Hasn't this been done before?
Yes, but there's very little competition in the space.
This project addresses some specific needs such as determining a dependency's license by inspecting its entire hierarchy (the license often resides in a top level parent pom), and also scans all transitive dependencies and plugins. See here on why this is very important.
Why a whitelist?! Constructing a blacklist would be so much easier!
This does not support the project's goal of ensuring only approved licenses are utilized in a project.

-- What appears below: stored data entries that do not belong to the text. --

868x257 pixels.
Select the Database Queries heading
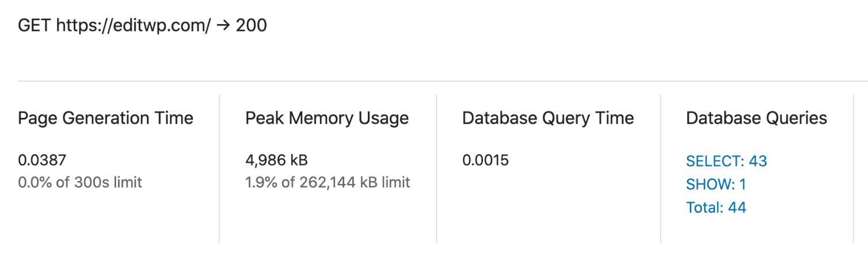click(756, 118)
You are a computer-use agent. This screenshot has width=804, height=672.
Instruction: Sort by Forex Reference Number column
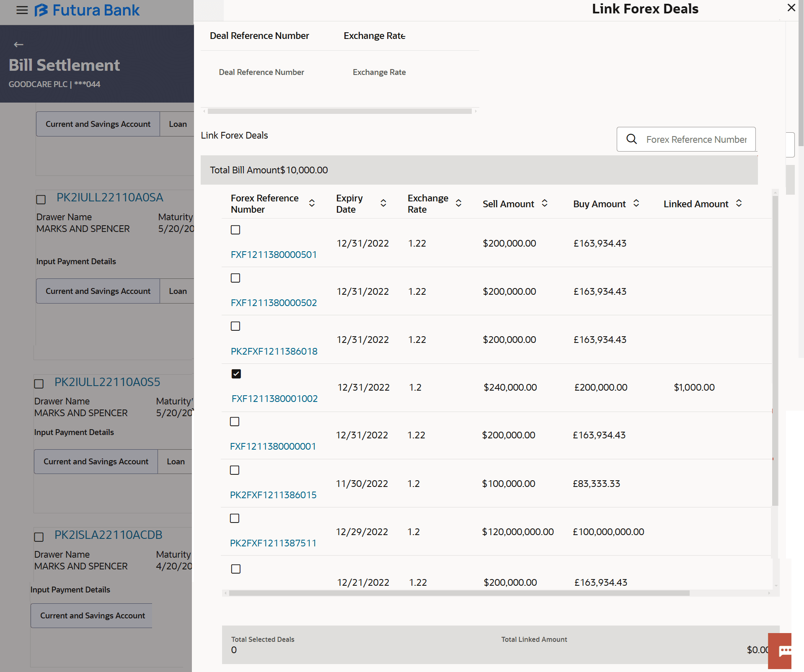[312, 203]
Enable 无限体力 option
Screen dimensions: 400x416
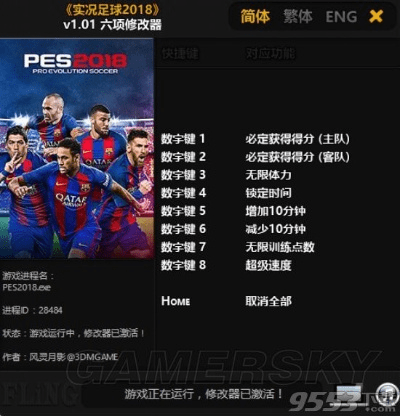(x=268, y=175)
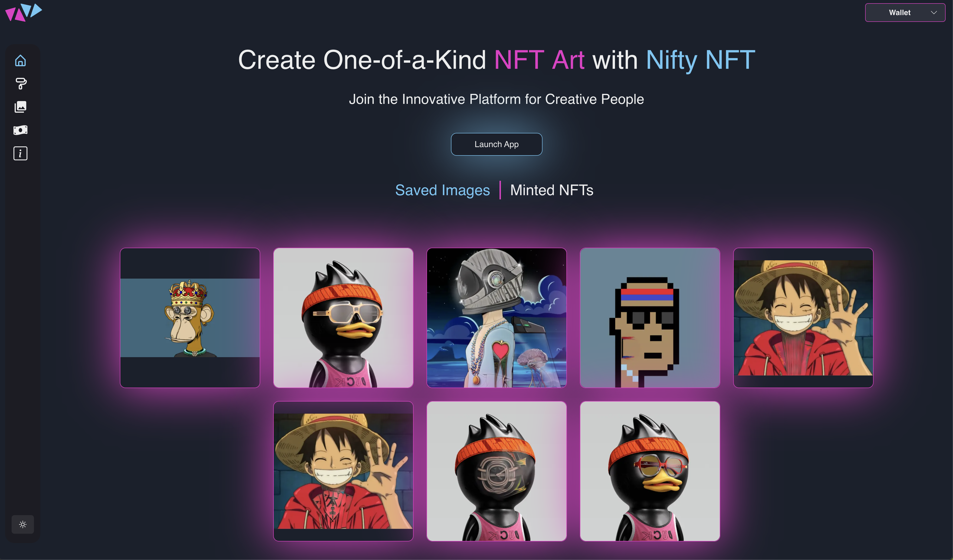The image size is (953, 560).
Task: Click the Launch App button
Action: 497,144
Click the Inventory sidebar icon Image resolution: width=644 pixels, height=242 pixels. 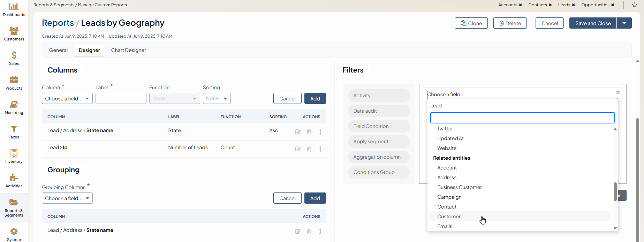pos(14,156)
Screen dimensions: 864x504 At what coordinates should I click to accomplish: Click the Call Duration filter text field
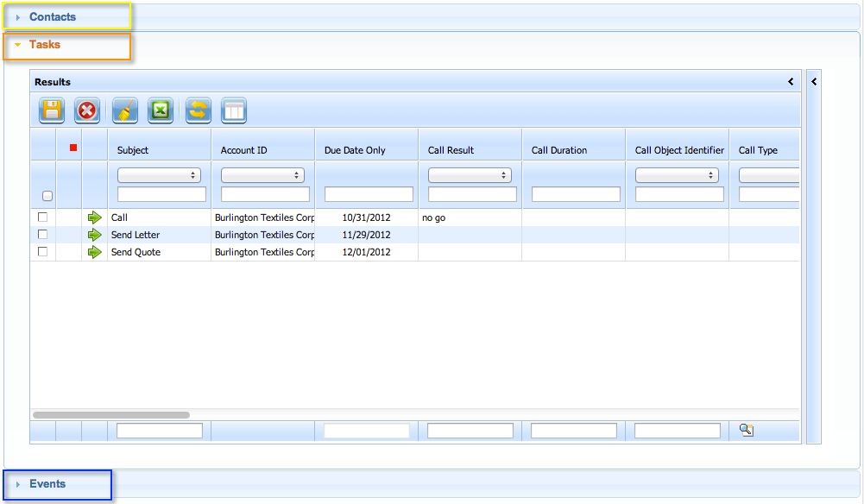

New licenses may always arrive, and may not be compatible with you or your company's policies. Unless constantly and preemptively updated, a blacklist would not stop an incompatible license being brought in by a new dependency.
Why no regular expression support for licenses?
This was another strategic choice made to address the risk of writing an overly permissive regex that would allow a new license to sneak into the permitted list.